Es hat sich eine heftige Diskussion entzündet:

Iris hat sie eröffnet: Wenn jetzt die Frühpensionen abgeschafft werden, ist das eine Katastrophe für manche Leute. Jemand, der als Lehrer ein Burnout hat, kann nicht gezwungen werden, in die Klasse zurück zu gehen. Er hat Panik davor.

- Aber der Staat kann es sich nicht leisten, dass die Leute mit 55 oder früher in Pension gehen. Wenn die Lebenserwartung 80 Jahre ist, dann müssen wir eben länger arbeiten. Das bringt doch jeder zustande. Die Leute sind mit 55 noch völlig gesund!

- Vor 50 Jahren hat es noch nicht einmal eine Pension gegeben. Da haben alle bis zum Umfallen gearbeitet.

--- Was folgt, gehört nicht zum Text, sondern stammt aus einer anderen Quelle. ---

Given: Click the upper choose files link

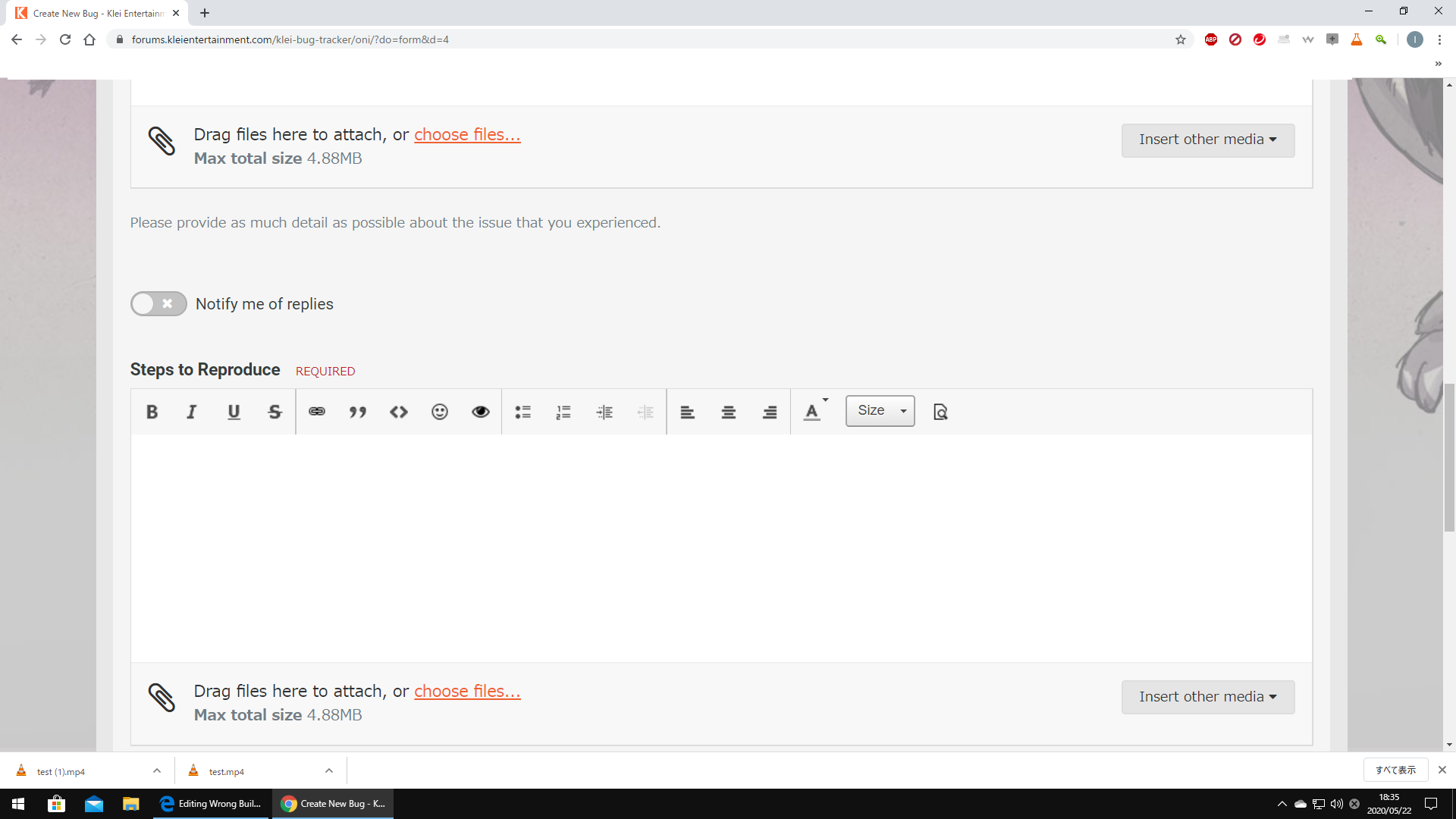Looking at the screenshot, I should 467,134.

Ja, und von zwei Elternteilen ist immer einer, meist die Mutter, daheim geblieben bei den Kindern. Die Großeltern haben noch gearbeitet. Und noch früher haben zwar beide Eltern am Bauernhof oder im Betrieb gearbeitet, aber die Alten waren daheim und haben auf die Kinder geschaut. Heute gibt es Eltern, die beide berufstätig sind, und Großeltern, die auch noch berufstätig sind. Wer kümmert sich um die Kinder?

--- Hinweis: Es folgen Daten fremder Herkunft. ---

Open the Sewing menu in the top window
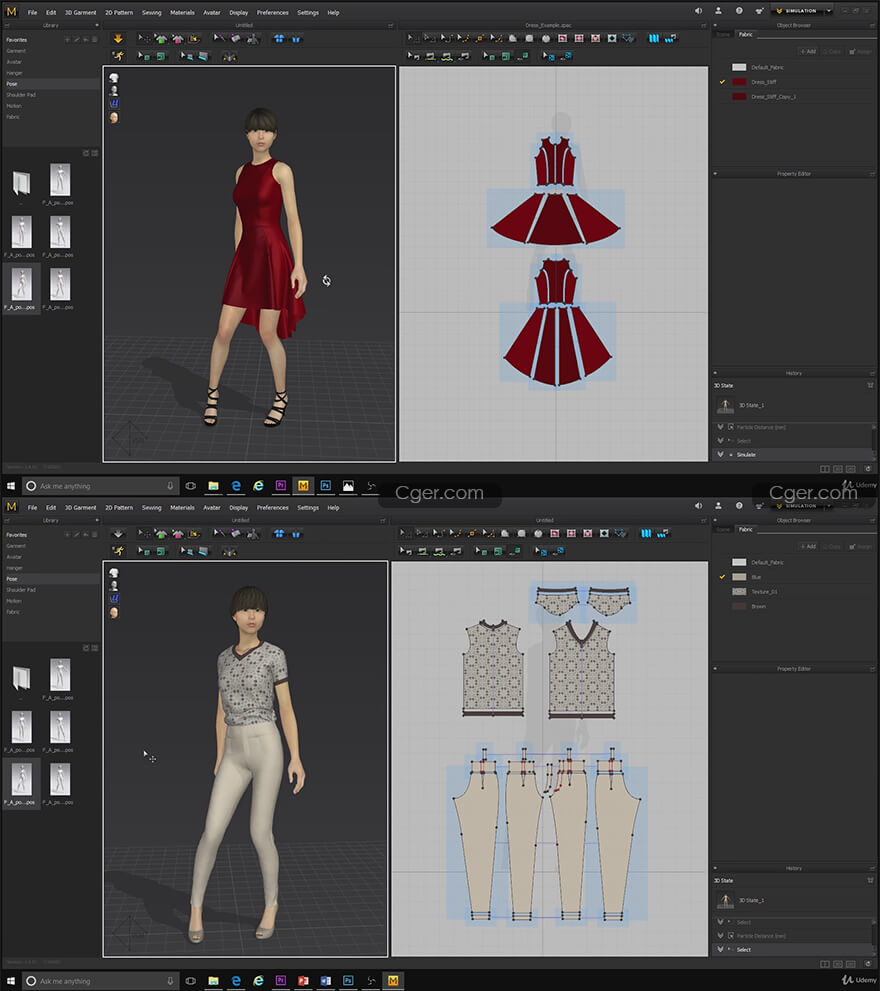 coord(151,13)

- Naja, die Ansprüche der jungen Leute sind heute halt viel zu hoch. Früher ist man auch mit nur einem Gehalt in der Familie ausgekommen. Die Mutter soll daheim bleiben beim Kind.

Meist geht heute ein Gehalt auf für das Wohnen allein. Es geht sich kaum mehr aus, mit einem Gehalt zu leben. Jene Alleinerziehenden, die vom Partner kein Geld bekommen, gehören in Österreich zur Gruppe der am meisten Armutsgefährdeten.

- Trotzdem: Der Staat kann es sich nicht leisten, dass die Leute früher in Pension gehen. Dann müssten alle 90 Prozent Steuern zahlen. Nur weil manche Leute mit 55 daheim faul herumsitzen wollen.

Eine Frühpension ist für viele Leute heute kaum leistbar. Ich hab' da einen Bekannten, der wurde mit 58 in Frühpension geschickt und hat so viel Abschläge, dass er sich seine Wohnung nicht mehr leisten kann. Ich glaub' daher nicht, dass eine Frühpension was sehr Anstrebenswertes ist.

Und außerdem gibt Arbeit den Menschen ja auch Sinn und Identität. Meist, wenn man jemanden kennenlernt, fragt man sehr bald: Und was machst du beruflich? Beruf ist doch ein wichtiger Faktor, der die Persönlichkeit eines Menschen ausmacht. Wenn man dann also plötzlich nicht mehr arbeiten will, stimmt wohl etwas nicht an der Art der Arbeit. Am Klima im Betrieb, an den Arbeitsbedingungen. Wer will schon fad daheim herumsitzen und vor sich hinstarren. Wenn er sich mit der niedrigen Pension auch keine Freizeit-Aktivitäten leisten kann? Viele leiden unter dem Pensionsschock, nämlich unter dem Gefühl, plötzlich nicht mehr gebraucht zu werden. Was ist dann noch der Sinn des Lebens? Es sind einige Wenige, die früh in Pension gehen und in Saus und Braus leben. - Vielleicht sollte Reichtum besser verteilt werden, damit wir die Pensionen bezahlen können für alle Menschen, die sie brauchen.

Diese Menschen hätten dann freie Zeit und Möglichkeiten, so lange wie möglich und so viel es für sie in Ordnung ist, weiter ehrenamtlich tätig zu sein.

Die Kirchen und viele andere Organisationen sind über diese Menschen sehr froh! Menschen in Pension leisten heute unzählige Dienste im sozialen, kulturellen Sektor oder auch in Familienbetrieben.

Und viele Eltern, die beide berufstätig sind, würden sich über liebevolle Großeltern, die Zeit haben für ihre Enkelkinder, sehr freuen. Wenn Großeltern sich um ihre Enkelkinder kümmern, kostet dies zwar dem Staat Pensionszahlungen, andererseits können Krippenplätze eingespart werden.

Du sollst deinen Vater und deine Mutter ehren auf dass du lange lebst in dem Land, das dir der Herr, dein Gott gibt. Das 4. Gebot ist das biblische Pensionsversicherungs-Gebot. Es heißt nicht, dass alle bis zum Umfallen arbeiten müssen. Es könnte auch heißen, dass jene, die viel Vermögen haben, finanziell mehr beitragen, damit alte Menschen, frei vom Druck der Erwerbsarbeit, mit ihren Möglichkeiten und Fähigkeiten jene ehrenamtliche Arbeit leisten können, die wir dringend brauchen. Der Sinn der Arbeit ist nämlich nicht nur ihre wirtschaftliche Verwertbarkeit. Es geht um ein sinnvolles und leistbares Leben für alle Menschen dieser Erde. Und da gibt es noch viel zu tun.